Course3: Advanced inductive types
& Introduction to dependent types
Preliminaries
Inductive ord :=
| zero : ord
| succ : ord → ord
| lim : (nat→ord) → ord.
These are a version of tree ordinals: can you see in which sense it is the case?
They are often referred to as Brouwer ordinals and correspond countable ordinals.
Note that this inductive type does satisfy the strict positivity
constraint: constructor lim has an argument of type nat→ord,
where ord appears indeed on the right. Having instead
lim:(ord→nat)->ord would be refused by Coq.
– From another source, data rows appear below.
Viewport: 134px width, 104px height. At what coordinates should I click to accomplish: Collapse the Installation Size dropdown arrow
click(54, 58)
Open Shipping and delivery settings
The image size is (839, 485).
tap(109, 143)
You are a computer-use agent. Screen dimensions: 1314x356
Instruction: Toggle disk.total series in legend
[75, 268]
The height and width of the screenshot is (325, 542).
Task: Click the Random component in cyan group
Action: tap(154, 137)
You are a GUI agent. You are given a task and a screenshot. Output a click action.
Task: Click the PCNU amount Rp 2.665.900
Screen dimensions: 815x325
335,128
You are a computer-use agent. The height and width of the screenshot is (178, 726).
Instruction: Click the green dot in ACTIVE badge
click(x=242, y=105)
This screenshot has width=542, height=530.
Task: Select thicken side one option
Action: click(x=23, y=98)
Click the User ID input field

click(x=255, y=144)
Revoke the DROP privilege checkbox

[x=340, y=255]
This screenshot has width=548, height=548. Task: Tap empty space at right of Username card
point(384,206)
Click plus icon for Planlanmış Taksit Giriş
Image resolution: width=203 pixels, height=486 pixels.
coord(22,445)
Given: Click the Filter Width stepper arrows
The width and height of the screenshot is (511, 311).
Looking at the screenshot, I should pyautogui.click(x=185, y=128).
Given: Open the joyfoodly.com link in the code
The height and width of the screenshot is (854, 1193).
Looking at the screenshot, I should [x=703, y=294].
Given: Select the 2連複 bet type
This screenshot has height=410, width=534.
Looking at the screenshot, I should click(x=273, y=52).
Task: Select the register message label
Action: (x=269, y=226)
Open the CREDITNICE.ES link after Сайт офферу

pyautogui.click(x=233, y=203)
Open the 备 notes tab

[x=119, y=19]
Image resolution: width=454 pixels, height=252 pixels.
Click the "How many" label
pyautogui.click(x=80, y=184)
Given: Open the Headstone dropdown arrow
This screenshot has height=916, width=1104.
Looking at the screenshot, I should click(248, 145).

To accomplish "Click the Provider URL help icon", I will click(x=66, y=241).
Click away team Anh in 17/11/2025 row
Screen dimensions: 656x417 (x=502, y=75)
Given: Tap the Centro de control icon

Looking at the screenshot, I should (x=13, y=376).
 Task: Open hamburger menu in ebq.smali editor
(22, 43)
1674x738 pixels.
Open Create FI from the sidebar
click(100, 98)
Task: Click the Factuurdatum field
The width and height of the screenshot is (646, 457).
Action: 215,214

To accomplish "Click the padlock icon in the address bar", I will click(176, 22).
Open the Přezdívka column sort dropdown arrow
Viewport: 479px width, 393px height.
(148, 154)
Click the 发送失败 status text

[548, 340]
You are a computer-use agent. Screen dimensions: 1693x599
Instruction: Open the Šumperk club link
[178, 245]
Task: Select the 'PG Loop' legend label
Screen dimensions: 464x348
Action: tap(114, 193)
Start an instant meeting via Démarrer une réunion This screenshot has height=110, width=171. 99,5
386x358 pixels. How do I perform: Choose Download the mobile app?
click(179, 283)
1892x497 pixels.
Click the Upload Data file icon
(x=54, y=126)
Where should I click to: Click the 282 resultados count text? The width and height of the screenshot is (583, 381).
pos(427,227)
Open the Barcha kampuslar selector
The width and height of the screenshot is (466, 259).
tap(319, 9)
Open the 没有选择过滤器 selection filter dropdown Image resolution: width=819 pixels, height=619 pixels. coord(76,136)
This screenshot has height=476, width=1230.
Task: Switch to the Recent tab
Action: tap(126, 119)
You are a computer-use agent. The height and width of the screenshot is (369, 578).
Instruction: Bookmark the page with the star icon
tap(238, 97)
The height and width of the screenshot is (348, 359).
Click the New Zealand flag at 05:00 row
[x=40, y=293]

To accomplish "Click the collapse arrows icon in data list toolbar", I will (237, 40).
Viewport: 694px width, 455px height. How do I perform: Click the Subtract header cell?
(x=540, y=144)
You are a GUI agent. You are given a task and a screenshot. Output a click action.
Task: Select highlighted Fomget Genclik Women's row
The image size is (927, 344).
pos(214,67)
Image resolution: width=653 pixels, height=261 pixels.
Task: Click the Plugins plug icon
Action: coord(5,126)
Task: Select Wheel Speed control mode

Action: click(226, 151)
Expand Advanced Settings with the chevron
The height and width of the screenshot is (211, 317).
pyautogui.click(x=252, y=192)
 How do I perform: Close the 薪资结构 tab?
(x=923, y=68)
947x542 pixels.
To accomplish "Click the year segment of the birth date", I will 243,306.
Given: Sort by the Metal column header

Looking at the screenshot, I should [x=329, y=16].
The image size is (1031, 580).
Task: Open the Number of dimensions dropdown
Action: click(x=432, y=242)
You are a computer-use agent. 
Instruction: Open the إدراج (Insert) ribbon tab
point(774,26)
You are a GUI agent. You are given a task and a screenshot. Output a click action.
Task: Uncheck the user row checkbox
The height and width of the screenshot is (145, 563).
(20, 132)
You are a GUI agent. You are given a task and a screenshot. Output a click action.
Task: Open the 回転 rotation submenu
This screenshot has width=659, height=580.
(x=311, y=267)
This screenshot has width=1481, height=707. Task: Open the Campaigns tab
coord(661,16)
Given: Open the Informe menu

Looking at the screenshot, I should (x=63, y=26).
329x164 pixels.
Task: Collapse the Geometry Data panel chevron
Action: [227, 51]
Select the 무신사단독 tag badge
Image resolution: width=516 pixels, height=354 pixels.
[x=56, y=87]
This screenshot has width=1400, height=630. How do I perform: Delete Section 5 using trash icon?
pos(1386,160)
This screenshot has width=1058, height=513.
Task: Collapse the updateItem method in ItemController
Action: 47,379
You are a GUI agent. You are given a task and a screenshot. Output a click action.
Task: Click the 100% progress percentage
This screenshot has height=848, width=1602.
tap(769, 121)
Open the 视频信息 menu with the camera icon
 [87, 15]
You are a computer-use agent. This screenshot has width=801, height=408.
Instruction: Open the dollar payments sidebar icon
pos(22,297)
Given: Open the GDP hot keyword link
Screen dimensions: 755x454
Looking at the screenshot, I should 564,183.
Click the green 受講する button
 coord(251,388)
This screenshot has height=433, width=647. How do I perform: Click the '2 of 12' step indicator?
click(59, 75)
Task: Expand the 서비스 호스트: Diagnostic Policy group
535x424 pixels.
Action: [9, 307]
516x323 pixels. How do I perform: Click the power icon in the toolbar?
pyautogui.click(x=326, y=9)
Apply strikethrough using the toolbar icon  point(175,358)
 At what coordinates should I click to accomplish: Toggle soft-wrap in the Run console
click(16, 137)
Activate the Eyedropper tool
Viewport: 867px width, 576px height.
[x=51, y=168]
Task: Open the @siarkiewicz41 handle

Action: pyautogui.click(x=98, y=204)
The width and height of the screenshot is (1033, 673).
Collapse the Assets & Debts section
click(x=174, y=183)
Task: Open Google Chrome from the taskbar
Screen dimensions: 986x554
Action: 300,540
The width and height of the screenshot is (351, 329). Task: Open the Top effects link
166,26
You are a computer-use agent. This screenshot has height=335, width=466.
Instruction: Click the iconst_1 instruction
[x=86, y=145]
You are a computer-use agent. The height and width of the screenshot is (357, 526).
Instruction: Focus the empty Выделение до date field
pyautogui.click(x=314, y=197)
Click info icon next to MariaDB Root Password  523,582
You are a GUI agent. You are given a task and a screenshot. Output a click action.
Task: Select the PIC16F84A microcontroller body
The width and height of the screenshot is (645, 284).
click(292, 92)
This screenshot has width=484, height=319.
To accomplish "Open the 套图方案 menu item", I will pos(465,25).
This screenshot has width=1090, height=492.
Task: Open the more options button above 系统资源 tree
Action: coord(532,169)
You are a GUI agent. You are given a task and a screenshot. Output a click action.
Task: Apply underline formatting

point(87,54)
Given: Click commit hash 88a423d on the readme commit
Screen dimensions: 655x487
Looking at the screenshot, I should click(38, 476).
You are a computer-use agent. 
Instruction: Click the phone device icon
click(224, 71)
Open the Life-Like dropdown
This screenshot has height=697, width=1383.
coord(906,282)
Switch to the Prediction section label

We can embed in this type the usual natural numbers of type nat.
For instance via a mixed addition add : ord → nat → ord :
Fixpoint add a n :=
match n with
| 0 ⇒ a
| S n ⇒ succ (add a n)
end.
Definition nat2ord n := add zero n.
Now, we could use constructor lim and this add
function to go beyond the usual numbers.
Check (add zero)
Definition omega := lim (add zero).
Definition omegaplusomega := lim (add omega).
Fixpoint omegan n :=
match n with
| 0 ⇒ zero
| S n ⇒ lim (add (omegan n))
end.
Definition omegasquare := lim omegan.
Be careful, the standard equality of Coq is not very
meaningful on these ordinals, since it is purely syntactic.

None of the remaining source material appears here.